Two different situations in my opinion.

I get the point you are trying to make, but its just not the same situation.
It is, but it isn't. Every organization, for profit or non-profit thrive on resources. Resources are man hours and money. Money trumping everything else. The general public has a choice on where to place their charitable/conservation dollars, and in this regard CCA is competing for resources like any for profit company would.

Granted, CCA's goal isn't to hit an earnings target per quarter to please owners/shareholders and receive a positive impact to their stock price, they do aim to please their members and the general public to get what they need most... money.

The term non-profit in and of itself is misleading. While the overall goal isn't to make money, CCA has full time employees that are not volunteers. Their compensation is directly correlated to the success of the organization.

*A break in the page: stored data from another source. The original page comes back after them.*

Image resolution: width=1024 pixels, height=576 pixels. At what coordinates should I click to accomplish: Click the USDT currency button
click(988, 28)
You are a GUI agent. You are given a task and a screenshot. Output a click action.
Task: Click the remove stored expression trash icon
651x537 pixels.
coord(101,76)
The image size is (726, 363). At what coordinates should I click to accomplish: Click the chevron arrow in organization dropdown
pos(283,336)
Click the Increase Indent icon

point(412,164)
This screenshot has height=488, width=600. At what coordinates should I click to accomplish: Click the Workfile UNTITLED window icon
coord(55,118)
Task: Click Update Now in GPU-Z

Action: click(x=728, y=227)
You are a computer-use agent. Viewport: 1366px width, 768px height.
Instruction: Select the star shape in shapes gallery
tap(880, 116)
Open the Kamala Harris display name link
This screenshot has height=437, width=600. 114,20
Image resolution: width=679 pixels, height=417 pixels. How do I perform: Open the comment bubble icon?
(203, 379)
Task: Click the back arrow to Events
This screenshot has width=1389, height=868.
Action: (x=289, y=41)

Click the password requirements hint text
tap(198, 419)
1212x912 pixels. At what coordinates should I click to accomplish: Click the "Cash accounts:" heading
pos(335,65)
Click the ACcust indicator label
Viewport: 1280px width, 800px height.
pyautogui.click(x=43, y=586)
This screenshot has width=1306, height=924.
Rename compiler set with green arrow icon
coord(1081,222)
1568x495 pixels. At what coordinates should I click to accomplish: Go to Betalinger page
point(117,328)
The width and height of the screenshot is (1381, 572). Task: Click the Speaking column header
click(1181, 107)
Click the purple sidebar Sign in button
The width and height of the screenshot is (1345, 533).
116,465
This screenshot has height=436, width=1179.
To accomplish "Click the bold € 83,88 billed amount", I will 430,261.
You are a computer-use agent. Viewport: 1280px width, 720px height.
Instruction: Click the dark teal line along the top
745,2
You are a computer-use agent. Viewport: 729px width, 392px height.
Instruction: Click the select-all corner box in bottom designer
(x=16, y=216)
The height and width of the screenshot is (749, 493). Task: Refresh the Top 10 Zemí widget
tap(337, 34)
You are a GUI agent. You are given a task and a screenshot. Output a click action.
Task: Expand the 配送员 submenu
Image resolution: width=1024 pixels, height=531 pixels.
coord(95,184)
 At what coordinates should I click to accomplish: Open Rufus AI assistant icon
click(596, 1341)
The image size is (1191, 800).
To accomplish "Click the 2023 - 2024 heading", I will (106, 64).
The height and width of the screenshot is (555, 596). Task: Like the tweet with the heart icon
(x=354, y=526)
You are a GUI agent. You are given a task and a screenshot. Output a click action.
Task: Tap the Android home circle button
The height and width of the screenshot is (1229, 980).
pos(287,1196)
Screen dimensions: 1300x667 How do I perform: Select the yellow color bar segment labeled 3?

CAA has followed a certain agenda for the past few years, some argue for it, some argue against it, but the organization continues to move forward because of funding. The more funding it receives, the more they want to continue the behaviors that lead to the funding in the first place.
This makes perfect sense.

A public company will stick to the same business model if they see increased demand for their stock based upon their current business strategy.

Everyone knows that the consumer benefits when they have choice and competition. CCA right now has no real completion for these types of dollars.
So the options are as follows:
1. Agree with CCA and support them
2. Disagree, but still support them because no better alternative.
3. Create a new entity and give "consumers" a choice on where they want to spend their conservation dollars and which agenda to support
4. ***** and do nothing

In conclusion, MG's point is right on in that money and donations are CCA's true earnings report. If those continue to increase, they believe they are doing a good job based on the only feedback that matters.

Its up to each individual to decide what "grade" they want to give them.